Transcribe the listing word for word.

++++++++++

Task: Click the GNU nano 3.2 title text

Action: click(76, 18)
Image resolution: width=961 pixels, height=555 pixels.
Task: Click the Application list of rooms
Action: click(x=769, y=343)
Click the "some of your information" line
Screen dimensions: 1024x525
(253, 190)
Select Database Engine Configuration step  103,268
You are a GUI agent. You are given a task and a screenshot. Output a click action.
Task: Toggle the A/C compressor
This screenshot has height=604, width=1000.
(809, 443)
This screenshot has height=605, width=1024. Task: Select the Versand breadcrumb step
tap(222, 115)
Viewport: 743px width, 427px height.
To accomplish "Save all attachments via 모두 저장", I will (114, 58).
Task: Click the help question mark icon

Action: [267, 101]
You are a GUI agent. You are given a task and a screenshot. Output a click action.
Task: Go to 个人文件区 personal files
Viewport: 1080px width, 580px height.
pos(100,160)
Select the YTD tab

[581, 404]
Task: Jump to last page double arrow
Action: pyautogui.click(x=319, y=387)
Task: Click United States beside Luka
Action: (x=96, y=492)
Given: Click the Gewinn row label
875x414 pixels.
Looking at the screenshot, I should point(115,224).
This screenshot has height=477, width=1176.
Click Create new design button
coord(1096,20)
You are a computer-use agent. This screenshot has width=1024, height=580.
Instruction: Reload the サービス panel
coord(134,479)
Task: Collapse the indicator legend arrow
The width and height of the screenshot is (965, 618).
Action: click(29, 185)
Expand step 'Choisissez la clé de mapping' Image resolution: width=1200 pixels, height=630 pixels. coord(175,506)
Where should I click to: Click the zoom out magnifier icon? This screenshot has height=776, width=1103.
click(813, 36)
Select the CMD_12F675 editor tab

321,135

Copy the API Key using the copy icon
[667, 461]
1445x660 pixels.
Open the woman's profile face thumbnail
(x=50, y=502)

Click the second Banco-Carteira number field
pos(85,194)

++++++++++

* TASK OUTPUT *
Task: Click the GNU nano 3.2 title text

Action: click(76, 18)
Image resolution: width=961 pixels, height=555 pixels.
Task: Click the Application list of rooms
Action: click(x=769, y=343)
Click the "some of your information" line
Screen dimensions: 1024x525
(253, 190)
Select Database Engine Configuration step  103,268
You are a GUI agent. You are given a task and a screenshot. Output a click action.
Task: Toggle the A/C compressor
This screenshot has height=604, width=1000.
(809, 443)
This screenshot has height=605, width=1024. Task: Select the Versand breadcrumb step
tap(222, 115)
Viewport: 743px width, 427px height.
To accomplish "Save all attachments via 모두 저장", I will (114, 58).
Task: Click the help question mark icon

Action: [267, 101]
You are a GUI agent. You are given a task and a screenshot. Output a click action.
Task: Go to 个人文件区 personal files
Viewport: 1080px width, 580px height.
pos(100,160)
Select the YTD tab

[581, 404]
Task: Jump to last page double arrow
Action: pyautogui.click(x=319, y=387)
Task: Click United States beside Luka
Action: (x=96, y=492)
Given: Click the Gewinn row label
875x414 pixels.
Looking at the screenshot, I should point(115,224).
This screenshot has height=477, width=1176.
Click Create new design button
coord(1096,20)
You are a computer-use agent. This screenshot has width=1024, height=580.
Instruction: Reload the サービス panel
coord(134,479)
Task: Collapse the indicator legend arrow
The width and height of the screenshot is (965, 618).
Action: click(29, 185)
Expand step 'Choisissez la clé de mapping' Image resolution: width=1200 pixels, height=630 pixels. coord(175,506)
Where should I click to: Click the zoom out magnifier icon? This screenshot has height=776, width=1103.
click(813, 36)
Select the CMD_12F675 editor tab

321,135

Copy the API Key using the copy icon
[667, 461]
1445x660 pixels.
Open the woman's profile face thumbnail
(x=50, y=502)

Click the second Banco-Carteira number field
pos(85,194)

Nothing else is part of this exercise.